Um total de 37.509 mamíferos, répteis e aves, ou 75,3% dos bichos que deveriam ser salvos das águas que estão enchendo o grande lago da Usina Hidrelétrica de Serra da Mesa, em Goiás, estão oficialmente mortos. A acusação é do superintendente-adjunto do Instituto Brasileiro de Meio Ambiente e dos Recursos Naturais Renováveis (Ibama) em Goiás, Teófilo Luiz dos Santos.
O instituto baseia-se no relatório do biólogo Nilson Antonio de Oliveira, chefe da base 1 da Operação de Regaste Lobo-Guará, coordenada pela empresa Naturae, contratada por Furnas S.A. para fazer o resgate do animais da região. Segundo Teófilo Luiz dos Santos, o Ibama não deu licença para matar animais, o que teria sido feito pela Naturae, de acordo com depoimentos de dois ex-funcionários da empresa.
Segundo o documento, apenas 24,7% dos 49.897 animais silvestres resgatados teriam realmente sido salvos.

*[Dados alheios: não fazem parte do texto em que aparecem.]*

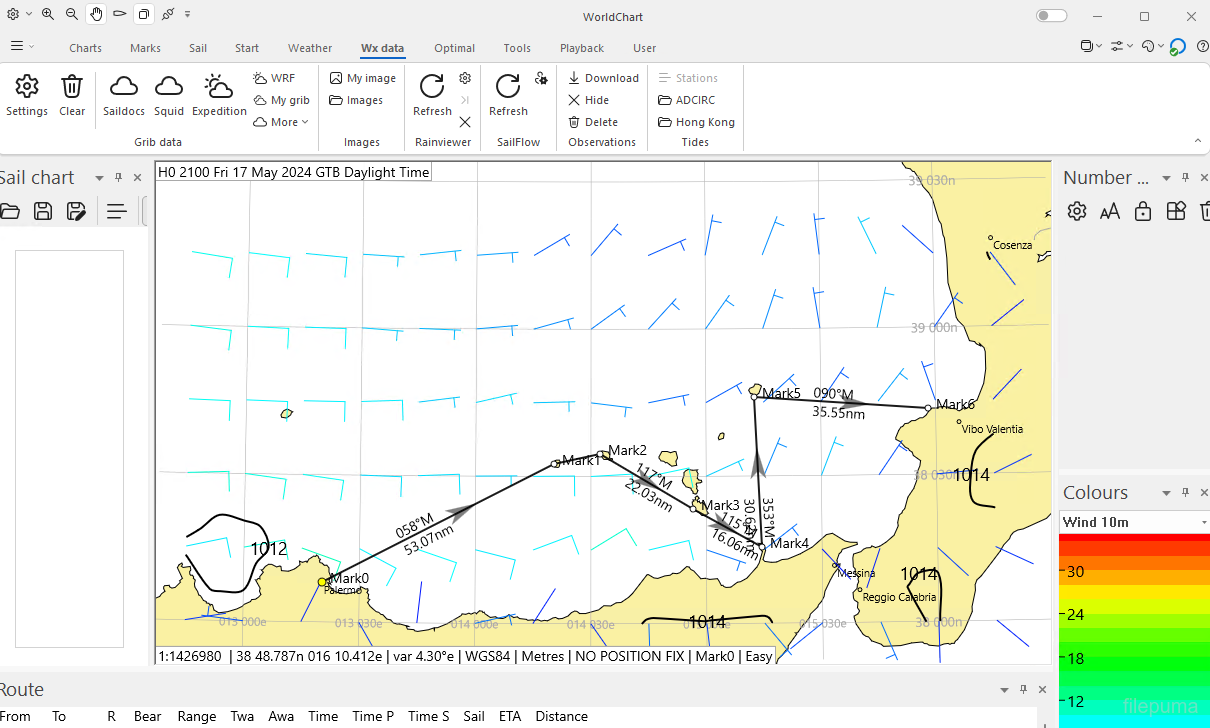The height and width of the screenshot is (728, 1210).
Task: Click the SailFlow Refresh icon
Action: tap(508, 87)
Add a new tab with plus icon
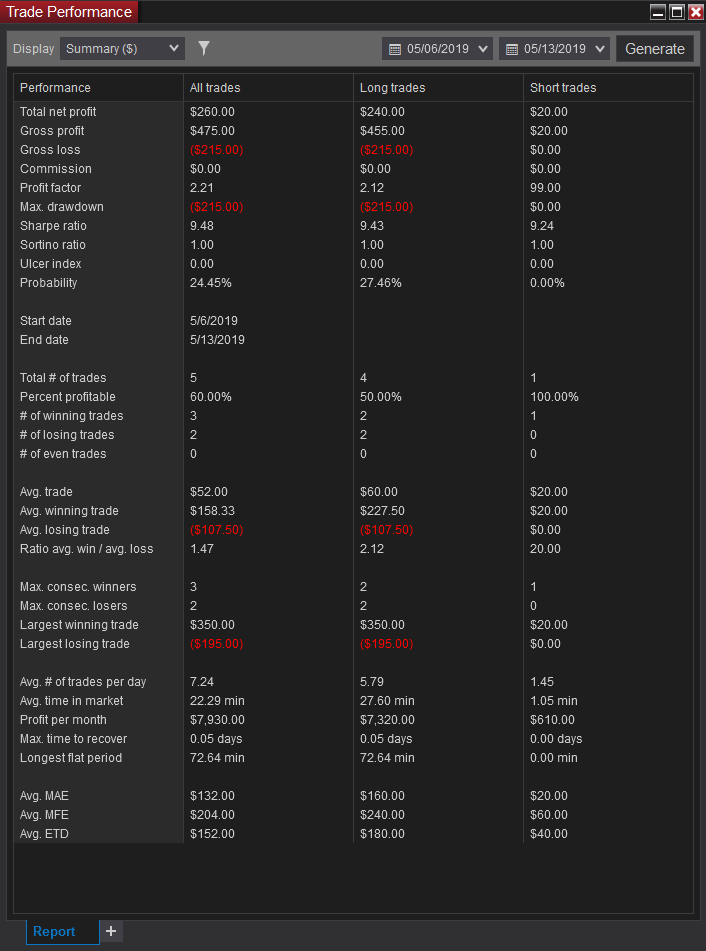This screenshot has width=706, height=951. click(111, 931)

A chefe-substituta do Departamento de Meio Ambiente de Furnas S.A., bióloga Norma Vilela, responsável pela área de flora e fauna, rebateu ontem as denúncias. ‘‘Dos 49 mil animais apreendidos, cerca de 12,3 mil foram soltos na região e os 37 mil restantes foram ou estão sendo encaminhados para instituições de pesquisa e zoológicos, vivos ou mortos, da maneira como foram solicitados pelas instituições e segundo aprovação do Ibama’’.
A Polícia Federal está na região procurando mais provas da matança dos animais. Um delegado e seis agentes da PF estão na área tentando localizar o ‘‘cemitério’’ clandestino de bichos.